(Dataset excerpts)

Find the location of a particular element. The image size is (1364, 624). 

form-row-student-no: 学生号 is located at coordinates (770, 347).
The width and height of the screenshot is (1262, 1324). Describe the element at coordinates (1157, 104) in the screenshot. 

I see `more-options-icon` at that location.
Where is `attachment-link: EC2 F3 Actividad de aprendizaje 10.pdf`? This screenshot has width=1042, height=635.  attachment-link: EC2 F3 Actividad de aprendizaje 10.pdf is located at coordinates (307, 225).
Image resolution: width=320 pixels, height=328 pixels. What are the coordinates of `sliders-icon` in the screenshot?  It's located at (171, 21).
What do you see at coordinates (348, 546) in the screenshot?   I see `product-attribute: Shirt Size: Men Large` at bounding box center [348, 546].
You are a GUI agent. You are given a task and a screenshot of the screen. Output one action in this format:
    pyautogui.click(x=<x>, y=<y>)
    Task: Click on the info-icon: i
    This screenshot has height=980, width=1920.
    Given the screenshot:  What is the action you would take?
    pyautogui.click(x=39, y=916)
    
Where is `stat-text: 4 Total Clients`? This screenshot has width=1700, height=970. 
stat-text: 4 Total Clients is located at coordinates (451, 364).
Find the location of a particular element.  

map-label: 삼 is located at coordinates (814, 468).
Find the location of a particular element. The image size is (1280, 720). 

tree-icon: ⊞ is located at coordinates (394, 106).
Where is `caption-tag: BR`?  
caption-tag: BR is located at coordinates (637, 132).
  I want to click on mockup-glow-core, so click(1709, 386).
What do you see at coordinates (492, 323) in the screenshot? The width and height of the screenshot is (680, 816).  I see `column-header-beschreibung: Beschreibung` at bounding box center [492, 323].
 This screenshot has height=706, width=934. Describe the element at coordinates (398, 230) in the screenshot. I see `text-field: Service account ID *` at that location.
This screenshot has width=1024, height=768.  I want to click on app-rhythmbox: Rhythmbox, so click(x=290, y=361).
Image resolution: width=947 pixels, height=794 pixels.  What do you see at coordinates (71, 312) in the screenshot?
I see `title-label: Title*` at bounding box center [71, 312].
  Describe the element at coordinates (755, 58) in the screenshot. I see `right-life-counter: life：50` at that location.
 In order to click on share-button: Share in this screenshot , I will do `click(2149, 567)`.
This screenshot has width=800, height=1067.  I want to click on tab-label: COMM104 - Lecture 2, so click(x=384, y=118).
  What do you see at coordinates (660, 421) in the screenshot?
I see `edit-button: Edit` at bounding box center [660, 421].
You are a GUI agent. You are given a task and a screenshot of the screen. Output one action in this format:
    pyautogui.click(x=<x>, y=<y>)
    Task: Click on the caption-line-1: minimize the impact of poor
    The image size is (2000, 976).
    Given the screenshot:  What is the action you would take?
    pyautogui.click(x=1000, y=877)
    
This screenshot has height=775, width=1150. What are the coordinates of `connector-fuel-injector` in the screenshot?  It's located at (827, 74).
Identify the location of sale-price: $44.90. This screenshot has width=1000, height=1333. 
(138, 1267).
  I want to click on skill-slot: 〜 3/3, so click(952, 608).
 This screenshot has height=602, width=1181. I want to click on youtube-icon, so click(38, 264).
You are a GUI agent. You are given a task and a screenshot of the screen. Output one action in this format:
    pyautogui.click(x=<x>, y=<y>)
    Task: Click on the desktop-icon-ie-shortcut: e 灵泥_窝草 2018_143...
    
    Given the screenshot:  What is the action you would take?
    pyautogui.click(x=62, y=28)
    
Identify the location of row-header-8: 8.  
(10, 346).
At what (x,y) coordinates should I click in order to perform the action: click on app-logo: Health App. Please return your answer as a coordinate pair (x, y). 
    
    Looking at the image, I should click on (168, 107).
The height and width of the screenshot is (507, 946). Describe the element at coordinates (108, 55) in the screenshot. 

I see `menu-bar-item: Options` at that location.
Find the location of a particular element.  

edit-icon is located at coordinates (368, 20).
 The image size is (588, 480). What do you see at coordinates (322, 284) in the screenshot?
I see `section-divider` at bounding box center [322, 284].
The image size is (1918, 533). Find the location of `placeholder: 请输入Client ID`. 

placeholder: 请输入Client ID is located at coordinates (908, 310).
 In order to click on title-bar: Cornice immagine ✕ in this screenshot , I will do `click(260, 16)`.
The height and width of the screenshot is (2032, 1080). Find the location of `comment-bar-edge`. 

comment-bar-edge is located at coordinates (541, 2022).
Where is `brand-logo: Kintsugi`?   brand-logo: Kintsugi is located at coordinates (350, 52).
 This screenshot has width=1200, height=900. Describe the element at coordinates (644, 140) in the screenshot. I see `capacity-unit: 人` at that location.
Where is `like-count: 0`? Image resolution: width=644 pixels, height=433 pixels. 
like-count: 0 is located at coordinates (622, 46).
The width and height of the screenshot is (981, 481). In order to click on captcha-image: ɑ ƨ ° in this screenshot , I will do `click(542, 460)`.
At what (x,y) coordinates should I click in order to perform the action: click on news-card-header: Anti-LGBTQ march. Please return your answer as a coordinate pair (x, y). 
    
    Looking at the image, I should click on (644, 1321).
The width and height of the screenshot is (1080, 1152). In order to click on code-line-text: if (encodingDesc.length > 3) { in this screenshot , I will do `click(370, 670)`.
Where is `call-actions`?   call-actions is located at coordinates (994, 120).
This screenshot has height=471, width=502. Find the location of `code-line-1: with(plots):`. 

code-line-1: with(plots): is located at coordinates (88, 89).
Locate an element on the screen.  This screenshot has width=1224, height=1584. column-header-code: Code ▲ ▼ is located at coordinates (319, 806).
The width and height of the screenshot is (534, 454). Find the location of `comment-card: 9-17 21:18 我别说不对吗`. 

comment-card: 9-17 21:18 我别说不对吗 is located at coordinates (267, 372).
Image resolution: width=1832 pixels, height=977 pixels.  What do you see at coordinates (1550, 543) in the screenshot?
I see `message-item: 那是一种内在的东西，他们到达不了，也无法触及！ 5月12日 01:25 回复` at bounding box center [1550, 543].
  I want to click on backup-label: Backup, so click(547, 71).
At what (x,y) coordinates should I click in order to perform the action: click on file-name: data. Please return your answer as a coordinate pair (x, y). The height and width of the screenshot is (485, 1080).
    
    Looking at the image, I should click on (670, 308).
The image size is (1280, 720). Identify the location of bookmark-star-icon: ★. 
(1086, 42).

Job item: Edit all of the entries above by replacing "Image resolution" with "Screen resolution" and leaving everything else unchanged.

Response box:
Find the location of a particular element. The image size is (1364, 624). 

form-row-student-no: 学生号 is located at coordinates (770, 347).
The width and height of the screenshot is (1262, 1324). Describe the element at coordinates (1157, 104) in the screenshot. 

I see `more-options-icon` at that location.
Where is `attachment-link: EC2 F3 Actividad de aprendizaje 10.pdf`? This screenshot has width=1042, height=635.  attachment-link: EC2 F3 Actividad de aprendizaje 10.pdf is located at coordinates (307, 225).
Screen resolution: width=320 pixels, height=328 pixels. What are the coordinates of `sliders-icon` in the screenshot?  It's located at (171, 21).
What do you see at coordinates (348, 546) in the screenshot?   I see `product-attribute: Shirt Size: Men Large` at bounding box center [348, 546].
You are a GUI agent. You are given a task and a screenshot of the screen. Output one action in this format:
    pyautogui.click(x=<x>, y=<y>)
    Task: Click on the info-icon: i
    This screenshot has height=980, width=1920.
    Given the screenshot:  What is the action you would take?
    pyautogui.click(x=39, y=916)
    
Where is `stat-text: 4 Total Clients`? This screenshot has width=1700, height=970. 
stat-text: 4 Total Clients is located at coordinates (451, 364).
Find the location of a particular element.  

map-label: 삼 is located at coordinates (814, 468).
Find the location of a particular element. The image size is (1280, 720). 

tree-icon: ⊞ is located at coordinates (394, 106).
Where is `caption-tag: BR`?  
caption-tag: BR is located at coordinates (637, 132).
  I want to click on mockup-glow-core, so click(1709, 386).
What do you see at coordinates (492, 323) in the screenshot? The width and height of the screenshot is (680, 816).  I see `column-header-beschreibung: Beschreibung` at bounding box center [492, 323].
 This screenshot has height=706, width=934. Describe the element at coordinates (398, 230) in the screenshot. I see `text-field: Service account ID *` at that location.
This screenshot has width=1024, height=768.  I want to click on app-rhythmbox: Rhythmbox, so click(x=290, y=361).
Screen resolution: width=947 pixels, height=794 pixels.  What do you see at coordinates (71, 312) in the screenshot?
I see `title-label: Title*` at bounding box center [71, 312].
  Describe the element at coordinates (755, 58) in the screenshot. I see `right-life-counter: life：50` at that location.
 In order to click on share-button: Share in this screenshot , I will do `click(2149, 567)`.
This screenshot has width=800, height=1067.  I want to click on tab-label: COMM104 - Lecture 2, so click(x=384, y=118).
  What do you see at coordinates (660, 421) in the screenshot?
I see `edit-button: Edit` at bounding box center [660, 421].
You are a GUI agent. You are given a task and a screenshot of the screen. Output one action in this format:
    pyautogui.click(x=<x>, y=<y>)
    Task: Click on the caption-line-1: minimize the impact of poor
    The image size is (2000, 976).
    Given the screenshot:  What is the action you would take?
    pyautogui.click(x=1000, y=877)
    
This screenshot has height=775, width=1150. What are the coordinates of `connector-fuel-injector` in the screenshot?  It's located at (827, 74).
Identify the location of sale-price: $44.90. This screenshot has width=1000, height=1333. 
(138, 1267).
  I want to click on skill-slot: 〜 3/3, so click(952, 608).
 This screenshot has height=602, width=1181. I want to click on youtube-icon, so click(38, 264).
You are a GUI agent. You are given a task and a screenshot of the screen. Output one action in this format:
    pyautogui.click(x=<x>, y=<y>)
    Task: Click on the desktop-icon-ie-shortcut: e 灵泥_窝草 2018_143...
    
    Given the screenshot:  What is the action you would take?
    pyautogui.click(x=62, y=28)
    
Identify the location of row-header-8: 8.  
(10, 346).
At what (x,y) coordinates should I click in order to perform the action: click on app-logo: Health App. Please return your answer as a coordinate pair (x, y). 
    
    Looking at the image, I should click on (168, 107).
The height and width of the screenshot is (507, 946). Describe the element at coordinates (108, 55) in the screenshot. 

I see `menu-bar-item: Options` at that location.
Find the location of a particular element.  

edit-icon is located at coordinates (368, 20).
 The image size is (588, 480). What do you see at coordinates (322, 284) in the screenshot?
I see `section-divider` at bounding box center [322, 284].
The image size is (1918, 533). Find the location of `placeholder: 请输入Client ID`. 

placeholder: 请输入Client ID is located at coordinates (908, 310).
 In order to click on title-bar: Cornice immagine ✕ in this screenshot , I will do `click(260, 16)`.
The height and width of the screenshot is (2032, 1080). Find the location of `comment-bar-edge`. 

comment-bar-edge is located at coordinates (541, 2022).
Where is `brand-logo: Kintsugi`?   brand-logo: Kintsugi is located at coordinates (350, 52).
 This screenshot has width=1200, height=900. Describe the element at coordinates (644, 140) in the screenshot. I see `capacity-unit: 人` at that location.
Where is `like-count: 0`? Screen resolution: width=644 pixels, height=433 pixels. 
like-count: 0 is located at coordinates (622, 46).
The width and height of the screenshot is (981, 481). In order to click on captcha-image: ɑ ƨ ° in this screenshot , I will do `click(542, 460)`.
At what (x,y) coordinates should I click in order to perform the action: click on news-card-header: Anti-LGBTQ march. Please return your answer as a coordinate pair (x, y). 
    
    Looking at the image, I should click on (644, 1321).
The width and height of the screenshot is (1080, 1152). In order to click on code-line-text: if (encodingDesc.length > 3) { in this screenshot , I will do `click(370, 670)`.
Where is `call-actions`?   call-actions is located at coordinates (994, 120).
This screenshot has height=471, width=502. Find the location of `code-line-1: with(plots):`. 

code-line-1: with(plots): is located at coordinates (88, 89).
Locate an element on the screen.  This screenshot has width=1224, height=1584. column-header-code: Code ▲ ▼ is located at coordinates (319, 806).
The width and height of the screenshot is (534, 454). Find the location of `comment-card: 9-17 21:18 我别说不对吗`. 

comment-card: 9-17 21:18 我别说不对吗 is located at coordinates (267, 372).
Screen resolution: width=1832 pixels, height=977 pixels.  What do you see at coordinates (1550, 543) in the screenshot?
I see `message-item: 那是一种内在的东西，他们到达不了，也无法触及！ 5月12日 01:25 回复` at bounding box center [1550, 543].
  I want to click on backup-label: Backup, so click(547, 71).
At what (x,y) coordinates should I click in order to perform the action: click on file-name: data. Please return your answer as a coordinate pair (x, y). The height and width of the screenshot is (485, 1080).
    
    Looking at the image, I should click on (670, 308).
The image size is (1280, 720). Identify the location of bookmark-star-icon: ★. 
(1086, 42).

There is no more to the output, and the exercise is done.